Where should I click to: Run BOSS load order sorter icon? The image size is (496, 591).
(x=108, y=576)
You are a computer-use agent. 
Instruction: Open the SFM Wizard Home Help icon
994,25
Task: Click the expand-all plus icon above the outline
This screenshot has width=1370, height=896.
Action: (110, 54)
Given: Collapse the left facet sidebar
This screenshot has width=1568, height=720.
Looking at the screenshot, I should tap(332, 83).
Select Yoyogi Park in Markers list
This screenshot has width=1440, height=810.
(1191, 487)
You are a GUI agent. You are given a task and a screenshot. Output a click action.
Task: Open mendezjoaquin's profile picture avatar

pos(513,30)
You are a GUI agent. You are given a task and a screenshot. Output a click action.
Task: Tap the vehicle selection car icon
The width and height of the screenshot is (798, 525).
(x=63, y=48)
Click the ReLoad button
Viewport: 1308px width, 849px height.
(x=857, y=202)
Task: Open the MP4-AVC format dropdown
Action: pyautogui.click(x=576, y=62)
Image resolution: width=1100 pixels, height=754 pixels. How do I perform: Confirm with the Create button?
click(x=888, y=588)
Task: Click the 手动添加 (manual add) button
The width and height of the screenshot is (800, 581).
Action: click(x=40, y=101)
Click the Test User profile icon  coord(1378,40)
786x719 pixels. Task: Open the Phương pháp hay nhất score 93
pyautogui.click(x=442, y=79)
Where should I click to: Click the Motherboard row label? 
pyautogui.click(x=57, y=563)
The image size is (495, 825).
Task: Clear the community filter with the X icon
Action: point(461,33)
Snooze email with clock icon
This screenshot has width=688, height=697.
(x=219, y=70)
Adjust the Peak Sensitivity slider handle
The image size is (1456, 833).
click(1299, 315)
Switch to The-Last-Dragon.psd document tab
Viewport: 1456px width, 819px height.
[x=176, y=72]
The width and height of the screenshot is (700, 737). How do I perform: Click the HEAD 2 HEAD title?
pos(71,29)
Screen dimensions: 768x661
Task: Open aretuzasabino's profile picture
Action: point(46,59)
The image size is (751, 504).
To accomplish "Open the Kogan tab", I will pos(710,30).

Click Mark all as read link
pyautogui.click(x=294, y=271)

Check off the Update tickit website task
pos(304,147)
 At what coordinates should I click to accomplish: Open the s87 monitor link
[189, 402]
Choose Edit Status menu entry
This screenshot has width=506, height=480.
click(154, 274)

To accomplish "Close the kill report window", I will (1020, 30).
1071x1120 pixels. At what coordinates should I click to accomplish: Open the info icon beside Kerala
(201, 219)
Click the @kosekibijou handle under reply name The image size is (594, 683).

WORK INSTRUCTIONS
Copy the rows above word for word, keeping each line as it stands.

EXERCISE RESULT
Where should I click to: Run BOSS load order sorter icon? The image size is (496, 591).
(x=108, y=576)
You are a computer-use agent. 
Instruction: Open the SFM Wizard Home Help icon
994,25
Task: Click the expand-all plus icon above the outline
This screenshot has width=1370, height=896.
Action: (110, 54)
Given: Collapse the left facet sidebar
This screenshot has width=1568, height=720.
Looking at the screenshot, I should tap(332, 83).
Select Yoyogi Park in Markers list
This screenshot has width=1440, height=810.
(1191, 487)
You are a GUI agent. You are given a task and a screenshot. Output a click action.
Task: Open mendezjoaquin's profile picture avatar

pos(513,30)
You are a GUI agent. You are given a task and a screenshot. Output a click action.
Task: Tap the vehicle selection car icon
The width and height of the screenshot is (798, 525).
(x=63, y=48)
Click the ReLoad button
Viewport: 1308px width, 849px height.
(x=857, y=202)
Task: Open the MP4-AVC format dropdown
Action: pyautogui.click(x=576, y=62)
Image resolution: width=1100 pixels, height=754 pixels. How do I perform: Confirm with the Create button?
click(x=888, y=588)
Task: Click the 手动添加 (manual add) button
The width and height of the screenshot is (800, 581).
Action: click(x=40, y=101)
Click the Test User profile icon  coord(1378,40)
786x719 pixels. Task: Open the Phương pháp hay nhất score 93
pyautogui.click(x=442, y=79)
Where should I click to: Click the Motherboard row label? 
pyautogui.click(x=57, y=563)
The image size is (495, 825).
Task: Clear the community filter with the X icon
Action: point(461,33)
Snooze email with clock icon
This screenshot has width=688, height=697.
(x=219, y=70)
Adjust the Peak Sensitivity slider handle
The image size is (1456, 833).
click(1299, 315)
Switch to The-Last-Dragon.psd document tab
Viewport: 1456px width, 819px height.
[x=176, y=72]
The width and height of the screenshot is (700, 737). How do I perform: Click the HEAD 2 HEAD title?
pos(71,29)
Screen dimensions: 768x661
Task: Open aretuzasabino's profile picture
Action: point(46,59)
The image size is (751, 504).
To accomplish "Open the Kogan tab", I will pos(710,30).

Click Mark all as read link
pyautogui.click(x=294, y=271)

Check off the Update tickit website task
pos(304,147)
 At what coordinates should I click to accomplish: Open the s87 monitor link
[189, 402]
Choose Edit Status menu entry
This screenshot has width=506, height=480.
click(154, 274)

To accomplish "Close the kill report window", I will (1020, 30).
1071x1120 pixels. At what coordinates should I click to accomplish: Open the info icon beside Kerala
(201, 219)
Click the @kosekibijou handle under reply name The image size is (594, 683).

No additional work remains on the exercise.